DOCUMENT:
··········

Tips On Making Slipcovers With Drop Cloths

I had no idea there would be such an interest in learning how to work with drop cloths in a home decor application, but several readers seemed very excited about it.  I aim to please, so here it is!

First of all, let me say that I was skeptical and hesitant to jump on the drop cloth bandwagon.  I have always made my slipcovers out of white cotton twill and you can purchase that for about $3.00/yard at Wal-Mart.  What finally pushed me to try the drop cloths was a pair of wing chairs I wanted to cover that had a high contrast blue and white plaid fabric and it showed through my usual twill.  I needed something that was a heavier weight.  The drop cloth was my cheapest option.

So, I went to Lowe’s and bought a couple of Finish Factor Canvas 8oz weight drop cloths.  They run anywhere from $5.00/piece for a small one up to about $30 for really, really big ones.  I’ve been purchasing the ones that run about $13.00.  It takes about 1 1/2 4′x 15′ to cover a wing chair with piping, pleats, and a ”T” cushion.

So, here are the things I have learned along the way…
1.) Drop cloths are very stiff and dingy-looking right out of the package.  They at least need to be washed.
2.) How to bleach a drop cloth: I know it may sound silly to write out directions for how to bleach something, but I’ve tried several different ways and this is what is the easiest and most effective.  Put your drop cloth in your washing machine.  Start the regular wash cycle and allow the tub to fill with warm water.  Add a couple of cups of bleach and make sure the fabric is fully submerged.  Stop the cycle when the tub is full.  Close the lid and leave it for several hours.  Once it has soaked for a while, continue the cycle and allow it to run.  Repeat this entire process a second time, but add laundry soap in addition to the bleach.  Repeat this one last time, but only add laundry soap, no bleach.  Dry in the machine on high.  If you’re making a slipcover with this, you want it to be preshrunk, so that’s why you want to use warm water and a high drying heat.

··········

SOURCE EXCERPT:
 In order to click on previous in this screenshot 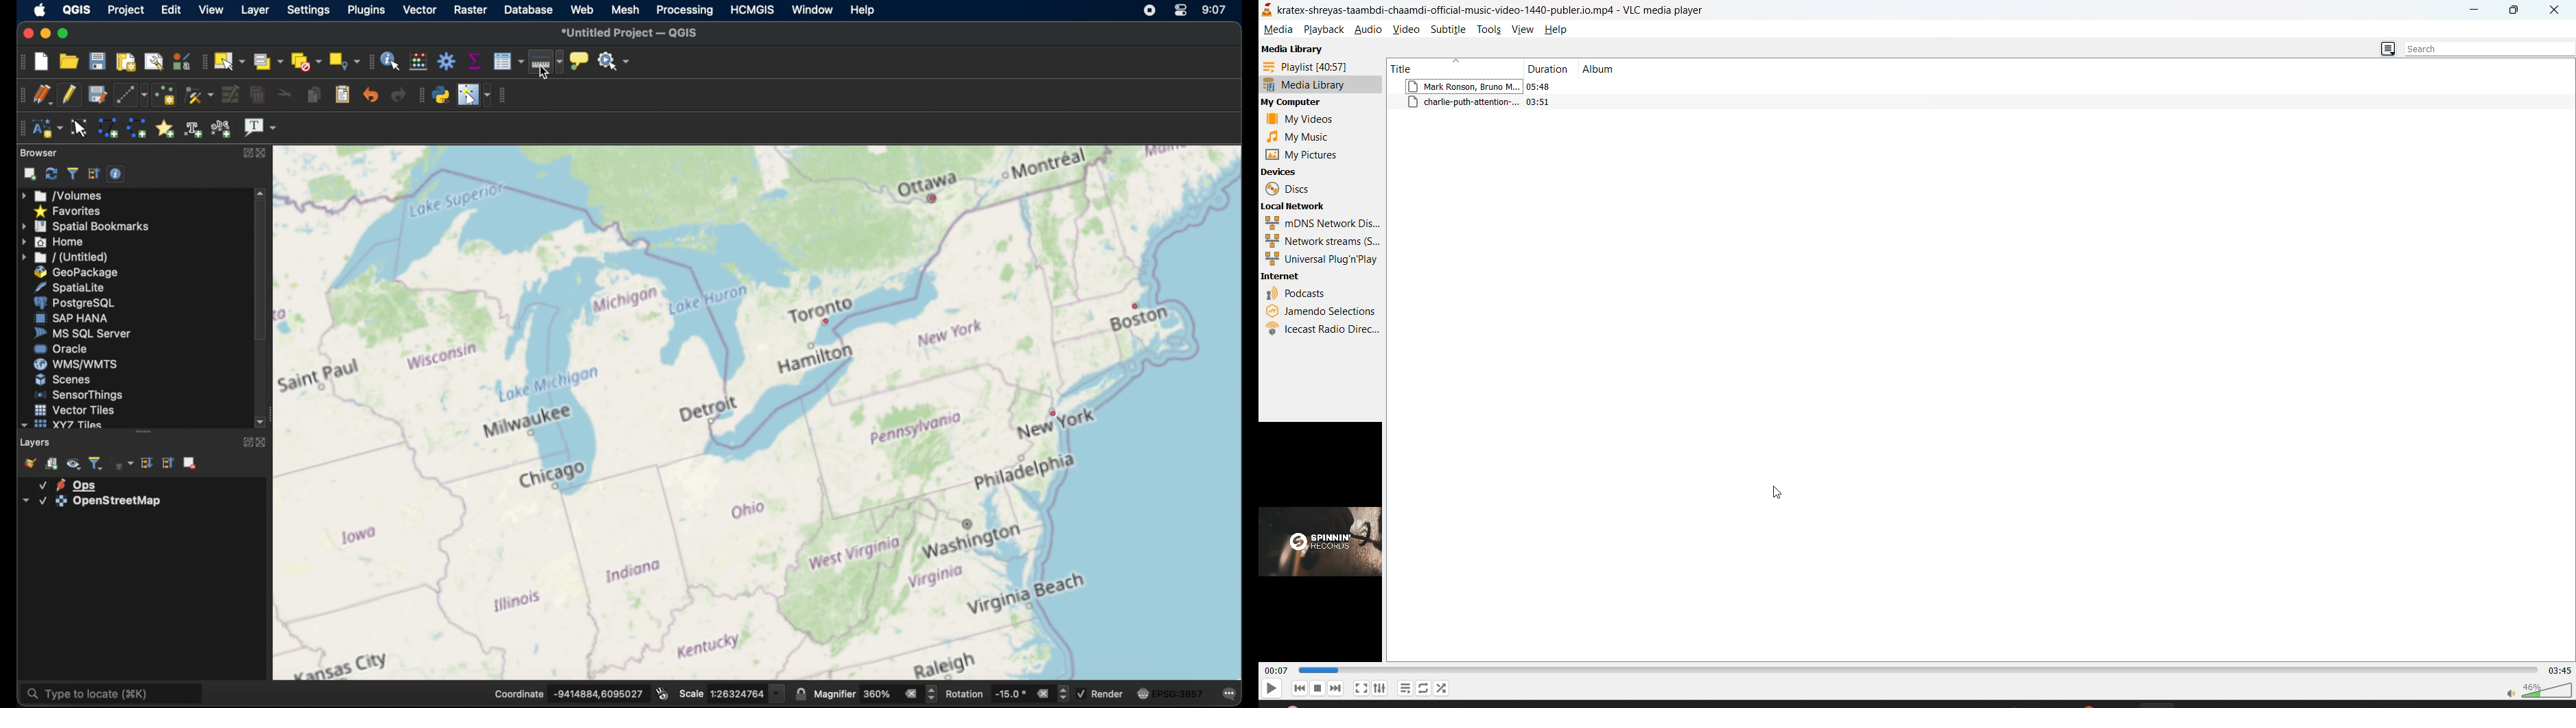, I will do `click(1300, 688)`.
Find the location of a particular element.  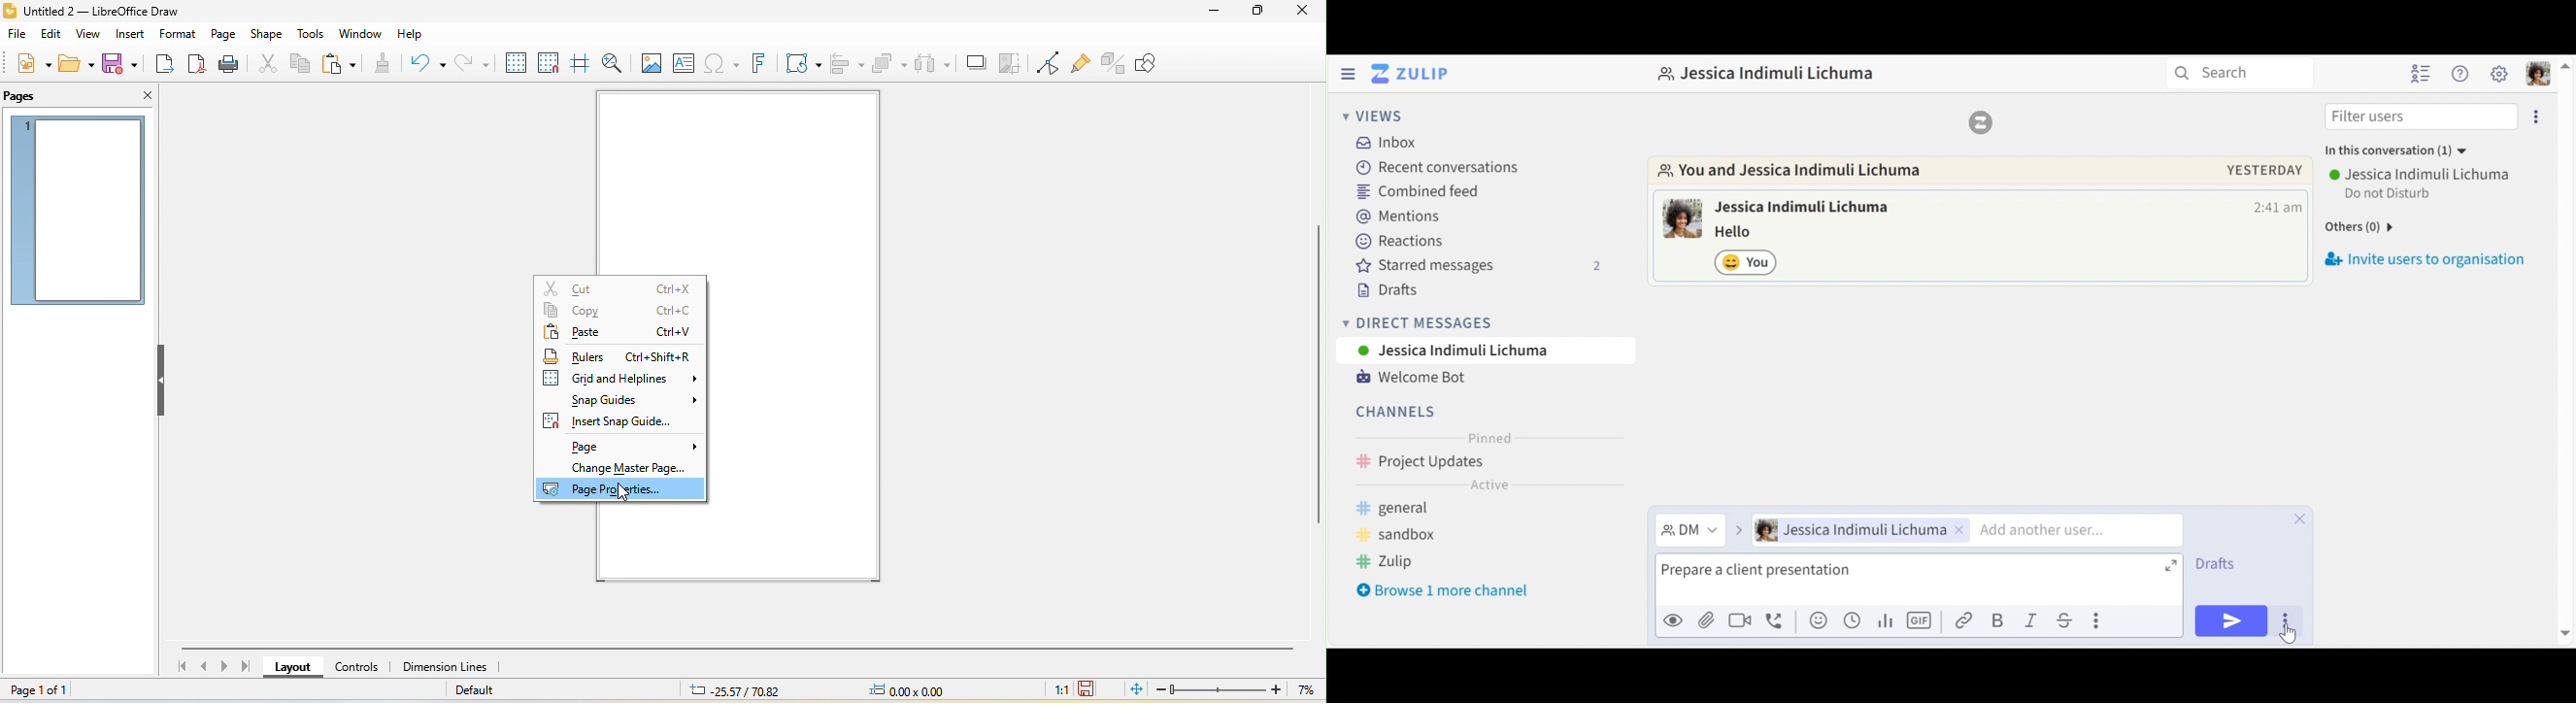

page is located at coordinates (222, 34).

··········

PROBLEM DETAILS: Repeat the drop cloth slipcover tips above word for word, from the title through the end of the bleaching directions.

TASK OUTPUT:
Tips On Making Slipcovers With Drop Cloths

I had no idea there would be such an interest in learning how to work with drop cloths in a home decor application, but several readers seemed very excited about it.  I aim to please, so here it is!

First of all, let me say that I was skeptical and hesitant to jump on the drop cloth bandwagon.  I have always made my slipcovers out of white cotton twill and you can purchase that for about $3.00/yard at Wal-Mart.  What finally pushed me to try the drop cloths was a pair of wing chairs I wanted to cover that had a high contrast blue and white plaid fabric and it showed through my usual twill.  I needed something that was a heavier weight.  The drop cloth was my cheapest option.

So, I went to Lowe’s and bought a couple of Finish Factor Canvas 8oz weight drop cloths.  They run anywhere from $5.00/piece for a small one up to about $30 for really, really big ones.  I’ve been purchasing the ones that run about $13.00.  It takes about 1 1/2 4′x 15′ to cover a wing chair with piping, pleats, and a ”T” cushion.

So, here are the things I have learned along the way…
1.) Drop cloths are very stiff and dingy-looking right out of the package.  They at least need to be washed.
2.) How to bleach a drop cloth: I know it may sound silly to write out directions for how to bleach something, but I’ve tried several different ways and this is what is the easiest and most effective.  Put your drop cloth in your washing machine.  Start the regular wash cycle and allow the tub to fill with warm water.  Add a couple of cups of bleach and make sure the fabric is fully submerged.  Stop the cycle when the tub is full.  Close the lid and leave it for several hours.  Once it has soaked for a while, continue the cycle and allow it to run.  Repeat this entire process a second time, but add laundry soap in addition to the bleach.  Repeat this one last time, but only add laundry soap, no bleach.  Dry in the machine on high.  If you’re making a slipcover with this, you want it to be preshrunk, so that’s why you want to use warm water and a high drying heat.